The Critical Role of Residual Risk

In risk management, understanding the concept of residual risk is crucial for organizations striving toward operational excellence. To grasp this better, we can first draw an analogy to a familiar concept: the Circle of Knowledge where not knowing what you don’t know lays in wait to bring us down. 

Imagine a circle representing your total knowledge. This circle can be divided into two segments: Things You Know and the Things You Don't Know

However, we need to delve deeper. We need to subdivide these segments again into: 

• Things You Know You Know 

• Things You Know You Don't Know 

• Things You Don't Know You Know 

• Things You Don't Know You Don't Know 

The biggest threat lies in the "Things You Don't Know You Don't Know" sector. These unknown unknowns are perilous because they evade our awareness and preparedness. When we know what we don’t know, we can take steps to educate ourselves or delegate tasks to those with the necessary knowledge. The goal is to transform the unknowns into knowns. 

Now let's consider a Circle of Risk. This circle can be divided into two broad categories: Acceptable Risk and Unacceptable Risk 

Similarly, these categories need to be further segmented into: 

• Assessed Acceptable Risk 

• Assessed Unacceptable Risk 

• Unassessed Acceptable Risk 

• Unassessed Unacceptable Risk 

Just as with the Circle of Knowledge example, the danger zone in the Circle of Risk is the "Unassessed Unacceptable Risk." These are risks that have not been adequately evaluated.  

Unlike knowledge, risk assessment is not a single step. Immaterial (or acceptable) risk must be validated and reassessed on an ongoing basis. In other words, there are two sources of unassessed risk: 

1. Risks that have never been adequately assessed and (additionally), 

2. Risks whose earlier assessments need to be validated or recalibrated. 

The latter scenario is essential to capture changes in potential incident damage, likelihood of incident occurrence, and the cost and complexity of mitigating that risk. For example, the likelihood of phishing has increased with deep fakes, the damage from a systems outage has likely increased with increased dependence on shared cloud services, and the complexity and expense of mitigating these vulnerabilities may increase or decrease over time. Once a risk is properly assessed, it can be mitigated or compensated, transforming an unacceptable risk into an acceptable risk, or as it is commonly referred to, residual risk. 

In recent years, regulatory bodies have placed a strong emphasis on the identification, documentation, and reassessment of residual risk. For instance, the Digital Operational Resilience Act (DORA) in the European Union requires financial institutions to manage and mitigate IT risks comprehensively. DORA mandates: 

• Clear Identification of Risks: Organizations must catalog all potential risks to their digital operations. 

• Documentation: Detailed documentation of identified risks and the measures taken to mitigate them. 

• Regular Reassessment: Continuous evaluation to ensure that residual risks have not evolved into unacceptable risks (Preamble 1-8) 
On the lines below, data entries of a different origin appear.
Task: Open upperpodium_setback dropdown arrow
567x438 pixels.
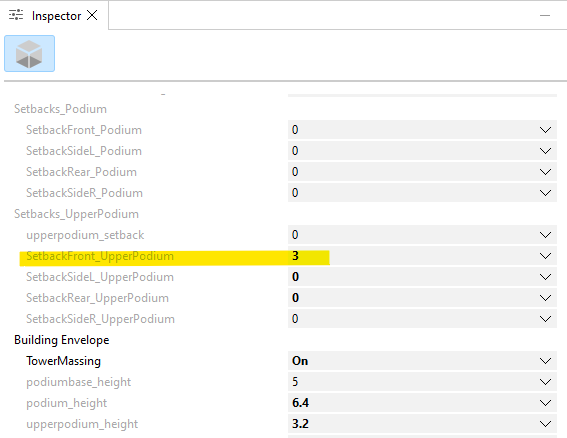Action: pos(545,235)
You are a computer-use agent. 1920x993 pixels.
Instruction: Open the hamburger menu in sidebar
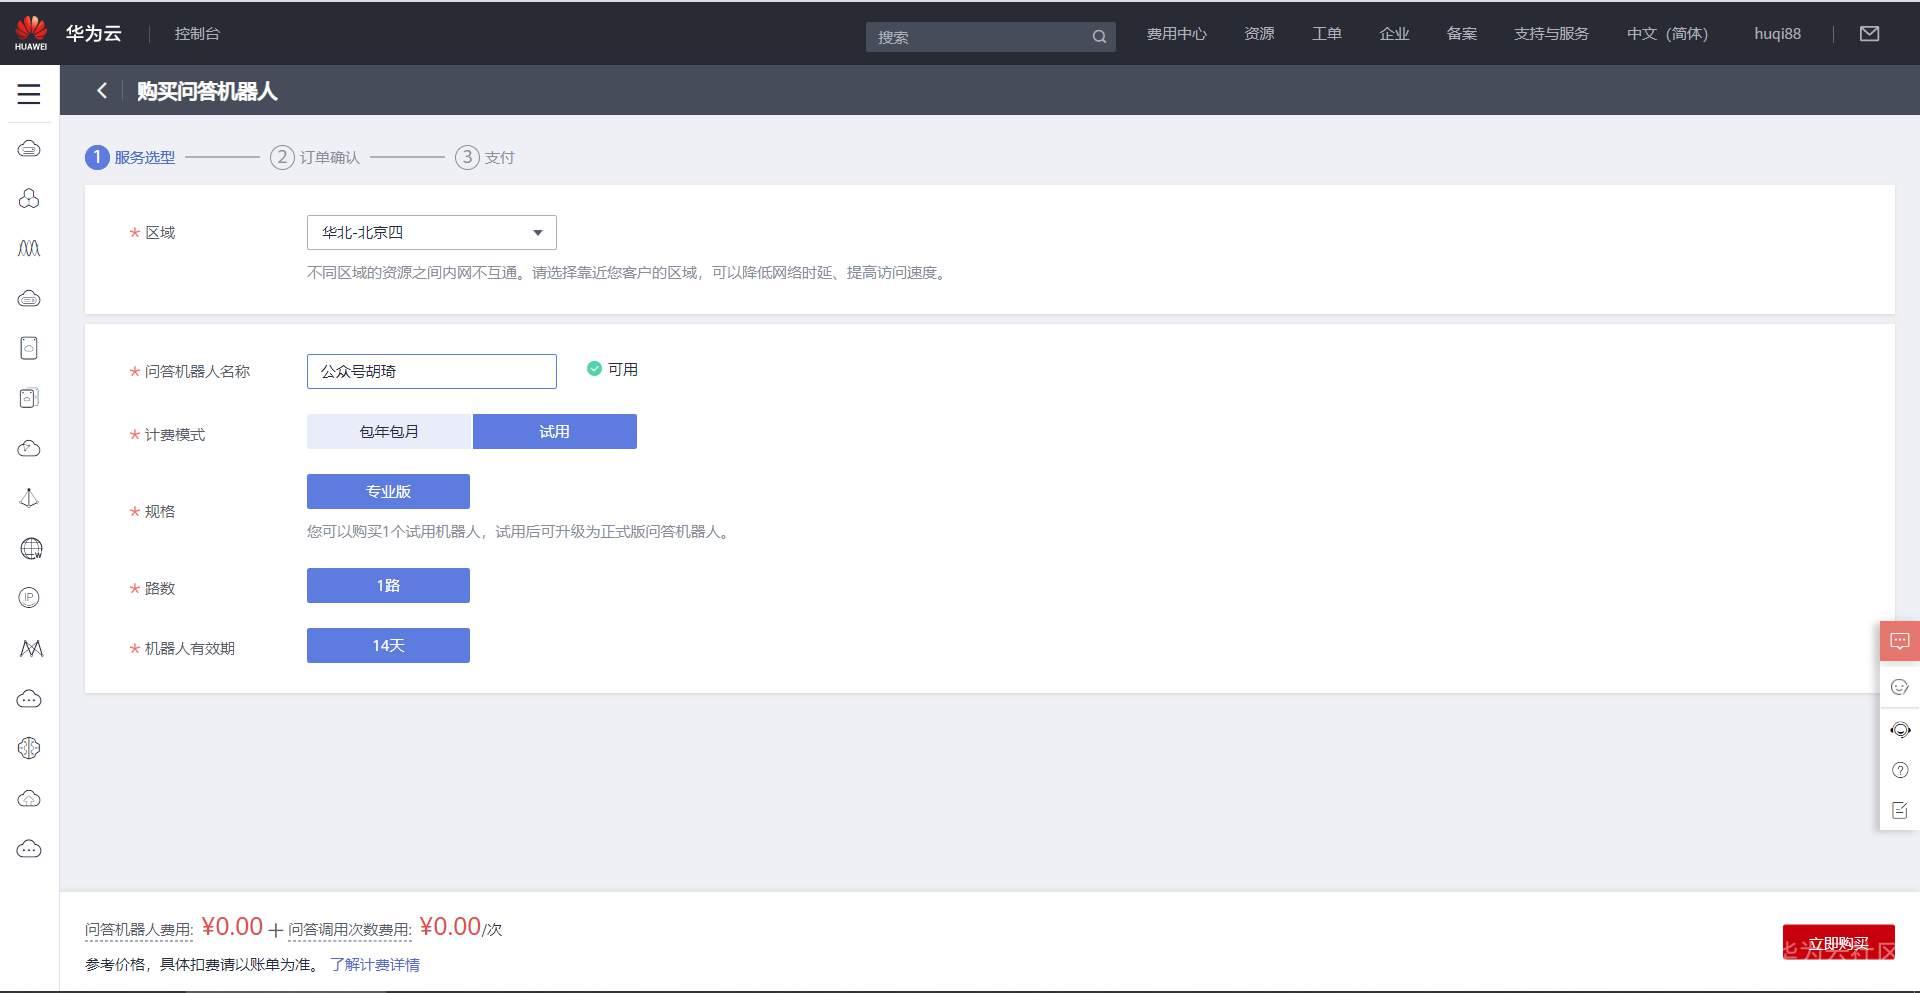click(x=29, y=94)
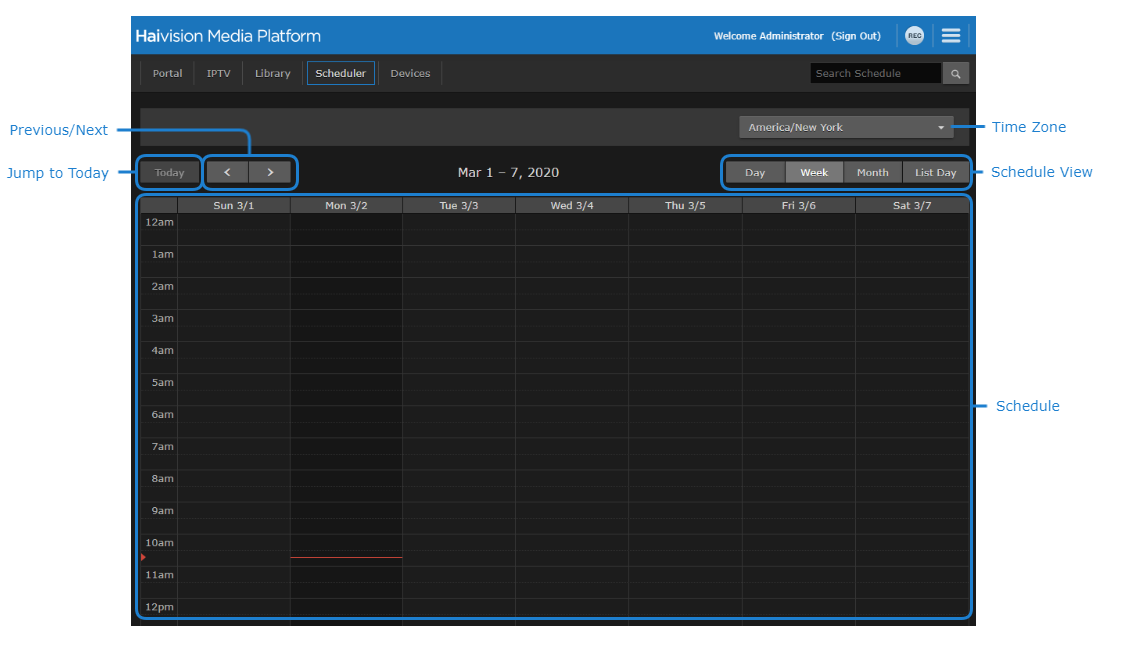Switch schedule to Month view

pyautogui.click(x=872, y=172)
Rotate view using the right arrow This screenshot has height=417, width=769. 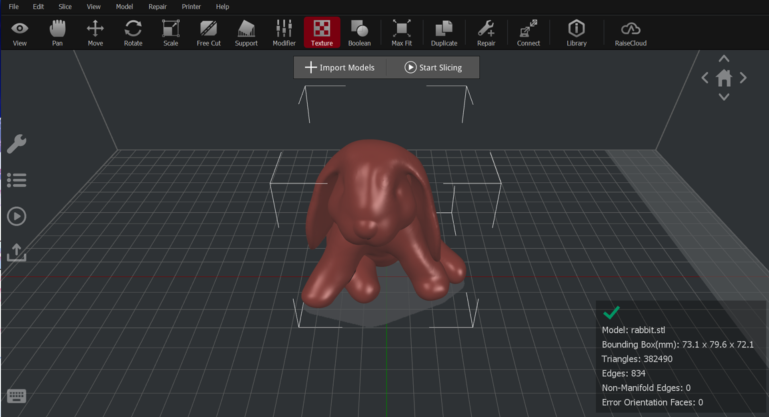[744, 78]
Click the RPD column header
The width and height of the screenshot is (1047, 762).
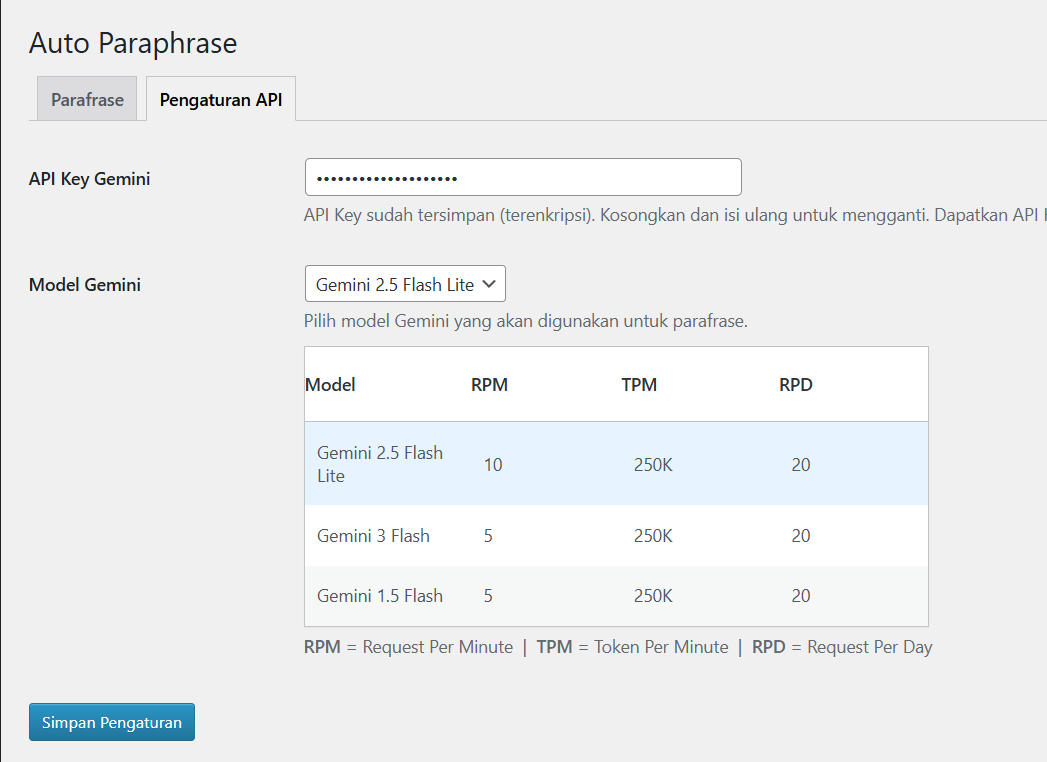[x=796, y=385]
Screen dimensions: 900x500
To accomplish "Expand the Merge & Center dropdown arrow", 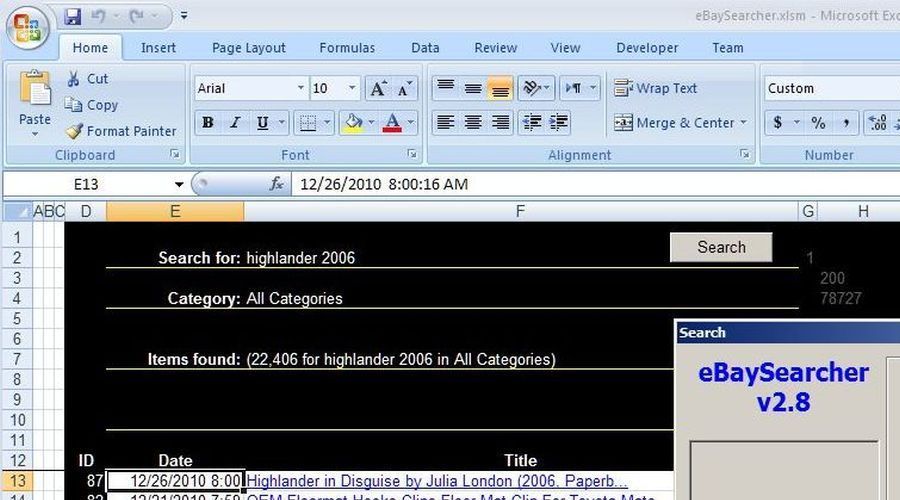I will 743,123.
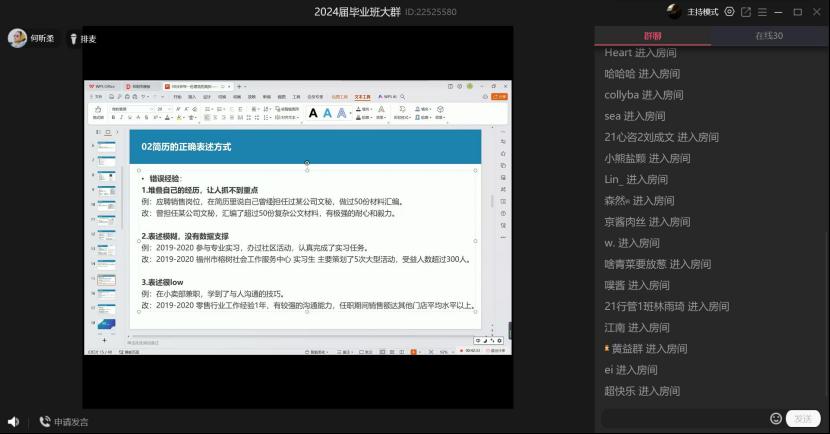
Task: Open the emoji picker in chat
Action: pos(775,418)
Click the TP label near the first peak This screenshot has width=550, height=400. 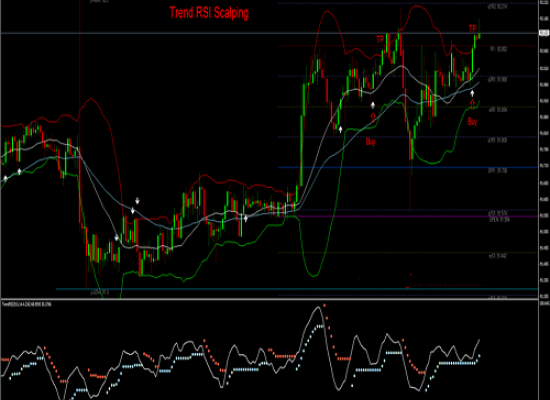coord(380,39)
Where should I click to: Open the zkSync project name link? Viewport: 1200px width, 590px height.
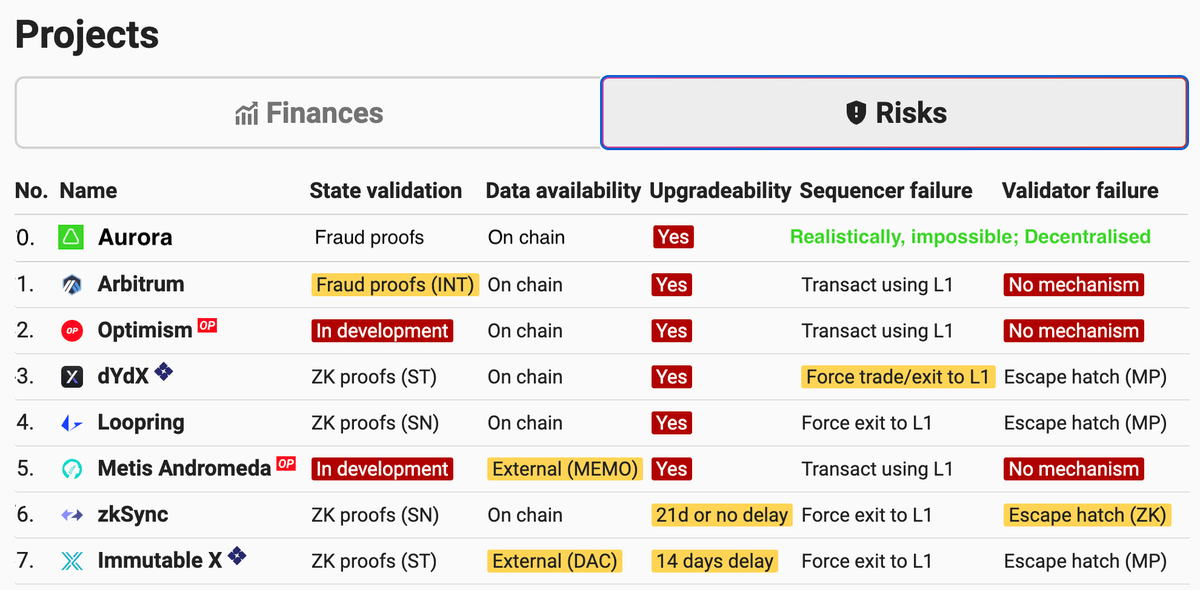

Other operational resilience regulations, such as the UK's Operational Resilience Framework and the US Federal Reserve’s guidelines, also stress the importance of a proactive and ongoing approach to risk management. These regulations require organizations to: 

• Establish a Robust Risk Management Framework: Implement processes that identify, assess, and manage risks effectively. 

• Engage in Continuous Improvement: Regularly update risk assessments and mitigation strategies to adapt to changing environments and emerging threats. 

System integrity and operational resilience can be threatened by malicious exploits and through non-security related system and platform bugs. Assessing the materiality (likelihood, damage, and cost of mitigation) is required for both categories – and their relative risk must be documented and re–established on an ongoing basis. This includes: 

• Regular Reassessment and Documentation: Potential risks must be reassessed and documented regularly. 

• Contextual Decision-Making: Risks that become unacceptable over time must be mitigated or compensated for based on a reasonable assessment. 

• Comprehensive Evaluation: This assessment should include: 

• The potential damage of an outage. 

• The likelihood of such an outage being triggered by a non-security related bug. 

• The effort and cost required to mitigate or compensate for that risk (Articles 10, 11, 25, 30, 33)​ 

The analogy of the Circle of Knowledge and the Circle of Risk underscores the critical importance of awareness and assessment in risk management. Unassessed unacceptable risks are akin to unknown unknowns—they are the unseen dangers that can undermine an organization. By committing to identifying and evaluating all potential risks, organizations can transform unacceptable risks into manageable residual risks, ensuring a safer and more resilient operational environment.  

Regulatory bodies across the globe recognize the criticality of continuously monitoring residual risk and have included best practices in their requirements and guidelines.